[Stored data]
|---|

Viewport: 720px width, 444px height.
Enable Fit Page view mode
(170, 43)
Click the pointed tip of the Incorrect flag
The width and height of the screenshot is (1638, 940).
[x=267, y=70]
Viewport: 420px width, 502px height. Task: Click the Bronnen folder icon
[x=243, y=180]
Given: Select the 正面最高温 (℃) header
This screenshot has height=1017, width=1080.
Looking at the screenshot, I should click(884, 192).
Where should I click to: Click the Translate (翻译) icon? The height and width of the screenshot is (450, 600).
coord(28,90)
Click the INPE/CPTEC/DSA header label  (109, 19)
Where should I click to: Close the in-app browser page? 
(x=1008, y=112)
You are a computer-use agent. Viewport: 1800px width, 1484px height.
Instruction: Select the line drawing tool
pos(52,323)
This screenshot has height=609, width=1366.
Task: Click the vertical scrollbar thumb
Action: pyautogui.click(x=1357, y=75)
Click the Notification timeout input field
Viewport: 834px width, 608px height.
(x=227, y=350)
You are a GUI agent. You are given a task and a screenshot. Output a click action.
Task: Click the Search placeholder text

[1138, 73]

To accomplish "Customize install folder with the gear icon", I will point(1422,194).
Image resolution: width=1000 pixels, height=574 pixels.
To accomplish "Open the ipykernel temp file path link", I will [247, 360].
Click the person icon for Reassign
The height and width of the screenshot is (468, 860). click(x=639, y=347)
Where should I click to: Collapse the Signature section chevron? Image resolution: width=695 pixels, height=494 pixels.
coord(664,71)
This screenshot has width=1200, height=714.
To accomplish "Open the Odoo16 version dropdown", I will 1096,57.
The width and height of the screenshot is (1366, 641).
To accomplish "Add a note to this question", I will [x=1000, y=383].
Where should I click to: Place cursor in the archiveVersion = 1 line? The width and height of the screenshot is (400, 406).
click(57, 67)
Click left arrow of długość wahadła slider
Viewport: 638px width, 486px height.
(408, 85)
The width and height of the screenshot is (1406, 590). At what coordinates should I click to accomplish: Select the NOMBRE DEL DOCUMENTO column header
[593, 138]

|---|

## What to produce
Return every line above where "will" appears.

## Written answer
To accomplish "Customize install folder with the gear icon", I will point(1422,194).
To accomplish "Open the ipykernel temp file path link", I will [247, 360].
To accomplish "Open the Odoo16 version dropdown", I will 1096,57.
To accomplish "Add a note to this question", I will [x=1000, y=383].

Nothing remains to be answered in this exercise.